▶ ACTION ITEM
According to the article below on Ireland's Covid-19 case numbers, on what date is the lifting of most remaining restrictions scheduled?

▶ SOURCE TEXT
Thursday, October 14, 2021

Ireland’s proximity to the UK is partly to blame for its high Covid-19 case numbers, the Minister for Health has said.

The country’s Covid incidence rate is more than double the European Union average, while 415 people are currently hospitalised with the disease.

Despite a high rate of vaccination across the country, deputy chief medical officer Dr Ronan Glynn said on Thursday evening that all Covid indicators are now “pointing towards a deteriorating disease trajectory nationally.”

Minister for Health Stephen Donnelly said he has sought expert answers regarding Ireland’s high case numbers.

“Part of it is proximity to the UK, where the cases have consistently been very, very high, and obviously we have an awful lot of movement between the Republic and the UK,” he said.

“And part of it I’m advised is, it’s to do with the starting point, in that we got hit with the Delta variant earlier than most of mainland Europe.”

Restrictions

On Thursday a further 1,627 cases of Covid-19 were confirmed, with the Government not currently considering a return to increased restrictions or lockdown measures.

However, the lifting of most remaining restrictions on October 22nd is in doubt amid rising infections and hospital admissions, with the Government awaiting advice from public health officials.

The Taoiseach this afternoon said rising numbers needed to be kept in “perspective” amid high rates of vaccination, while the Minister for Health said the reintroduction of restrictions had not been discussed in Government.

Tánaiste Leo Varadkar this afternoon said that the use of booster vaccines could bring a rapid increase in Covid cases under control again, as has been seen in Israel.

The national incidence rate of the disease now stands at 415 cases per 100,000 people. An average of 50 people are being admitted to hospital per day — up from 35 per day at the end of September — with five admissions to intensive care per day at present.

It comes as the number of people testing positive for Covid-19 in England has risen to its highest level in nearly three months. A total of 212,880 people tested positive at least once in the week to October 6th there.

(Saved data entries)
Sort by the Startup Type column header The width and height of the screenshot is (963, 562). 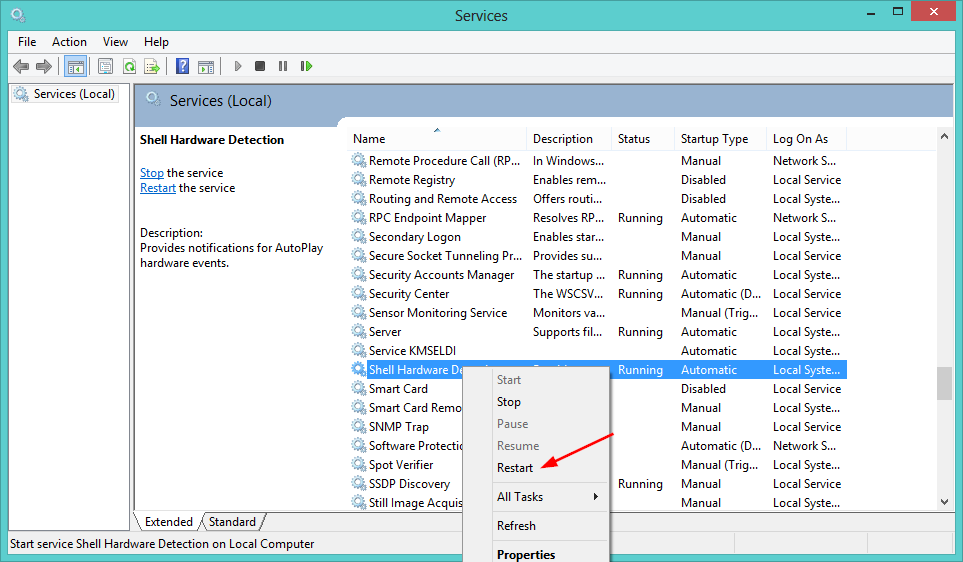point(714,139)
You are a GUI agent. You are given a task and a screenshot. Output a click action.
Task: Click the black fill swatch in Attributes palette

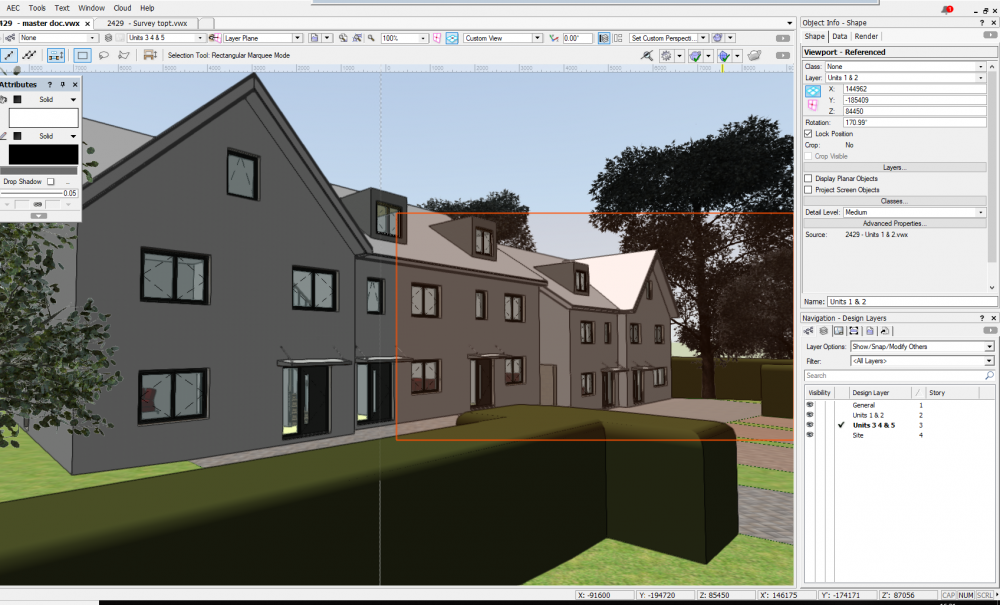[x=40, y=152]
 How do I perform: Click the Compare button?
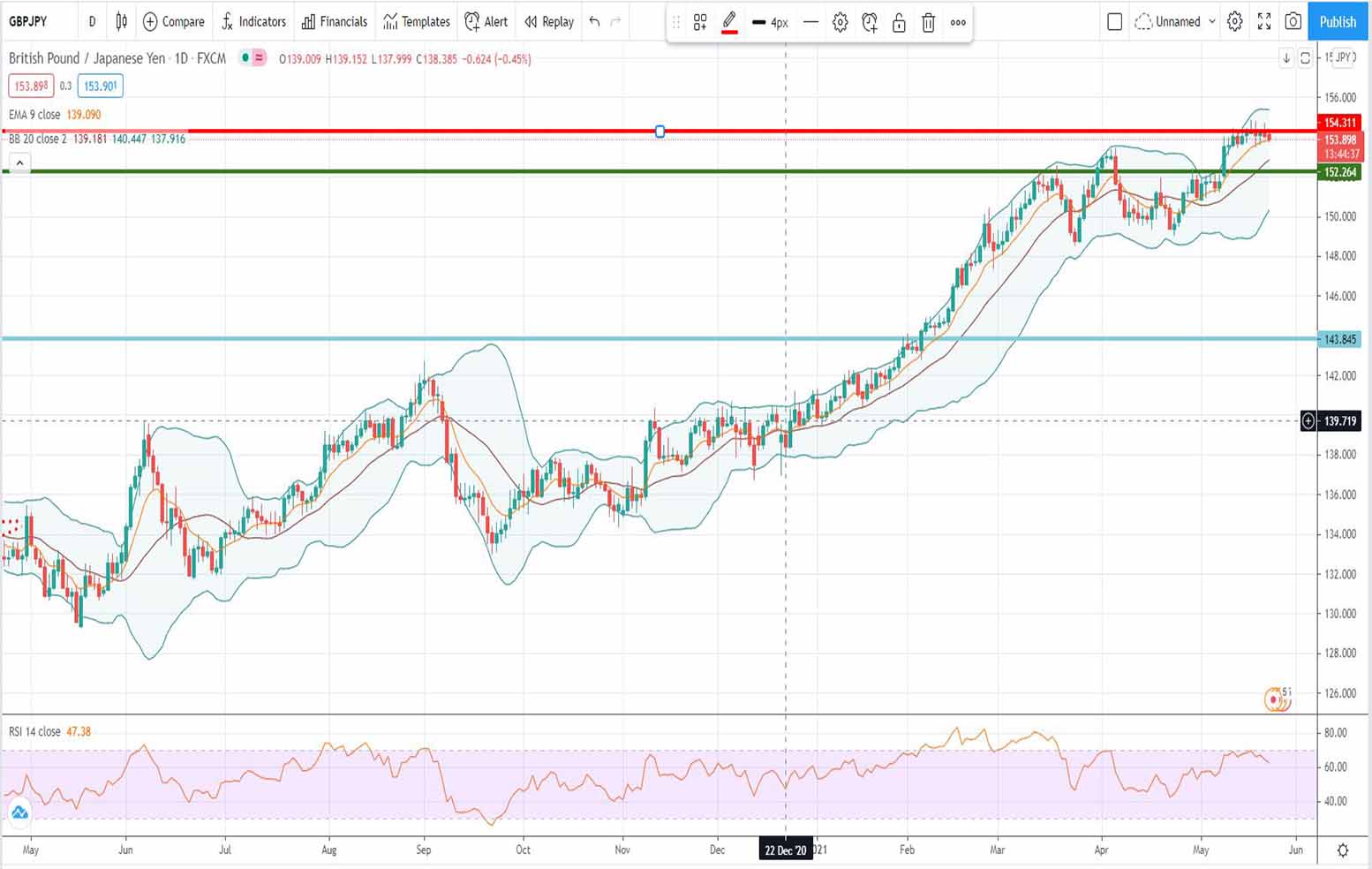click(173, 22)
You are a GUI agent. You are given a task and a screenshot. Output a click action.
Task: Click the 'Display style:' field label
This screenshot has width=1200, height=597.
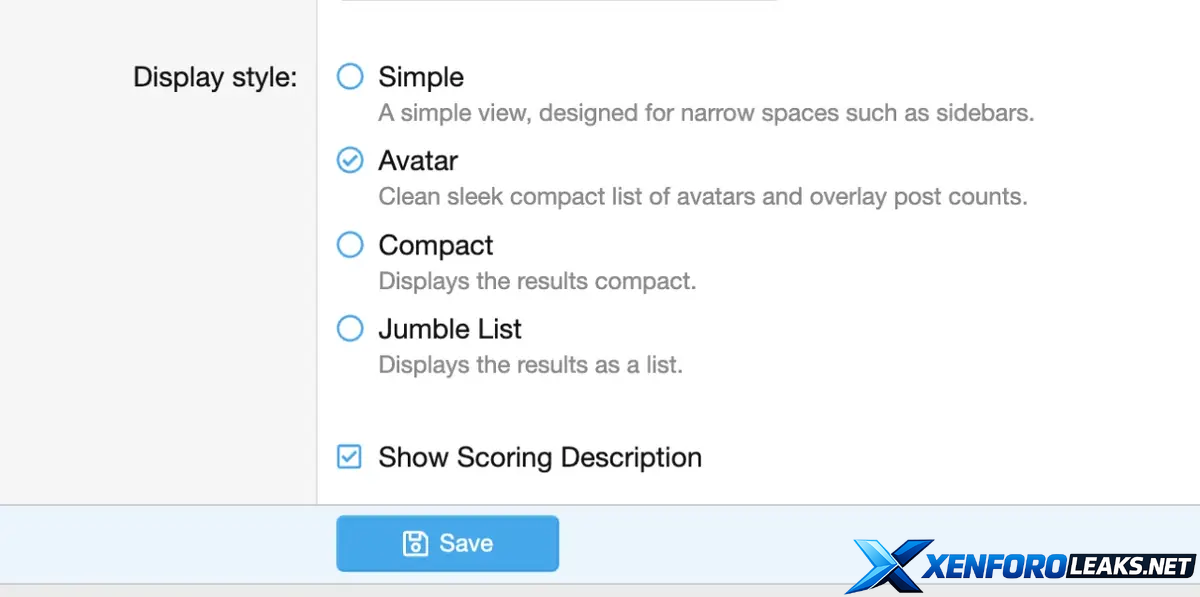click(215, 77)
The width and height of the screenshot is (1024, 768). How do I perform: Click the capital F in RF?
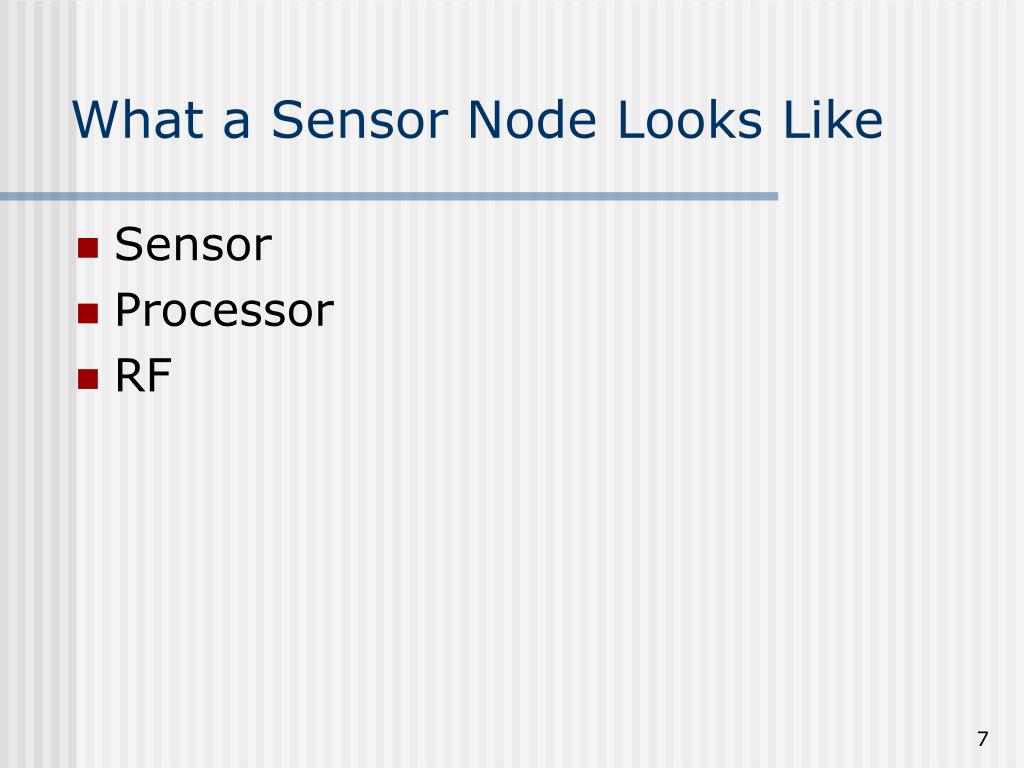pos(160,376)
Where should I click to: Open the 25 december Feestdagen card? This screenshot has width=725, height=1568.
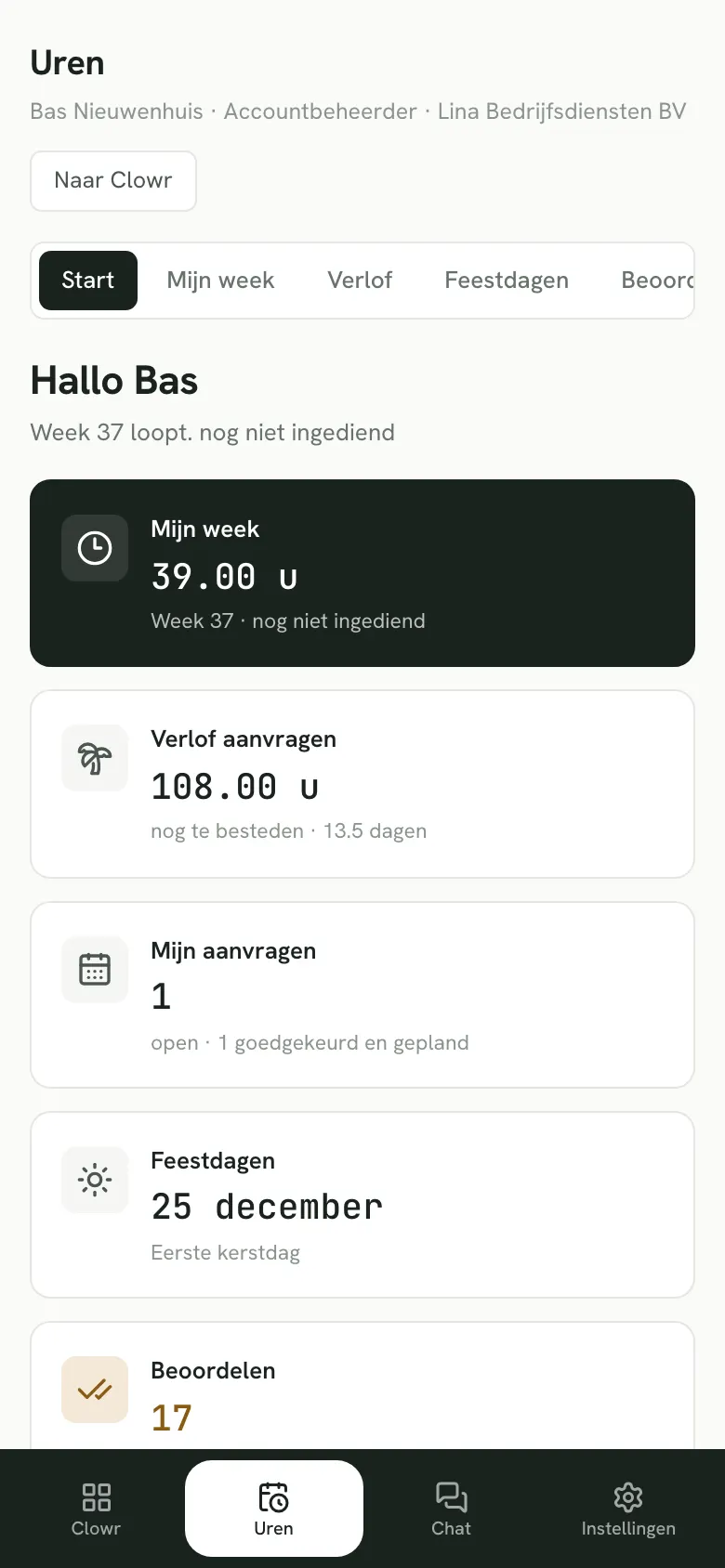tap(362, 1205)
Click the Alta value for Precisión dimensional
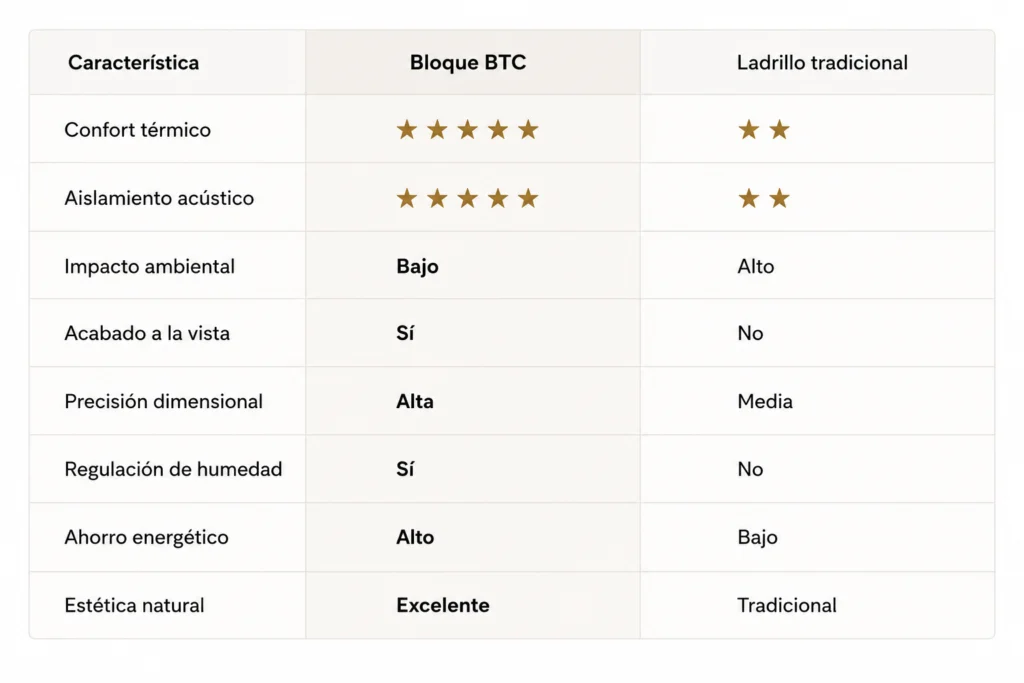 415,402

▶ RESULT OF THIS EXERCISE
October 22nd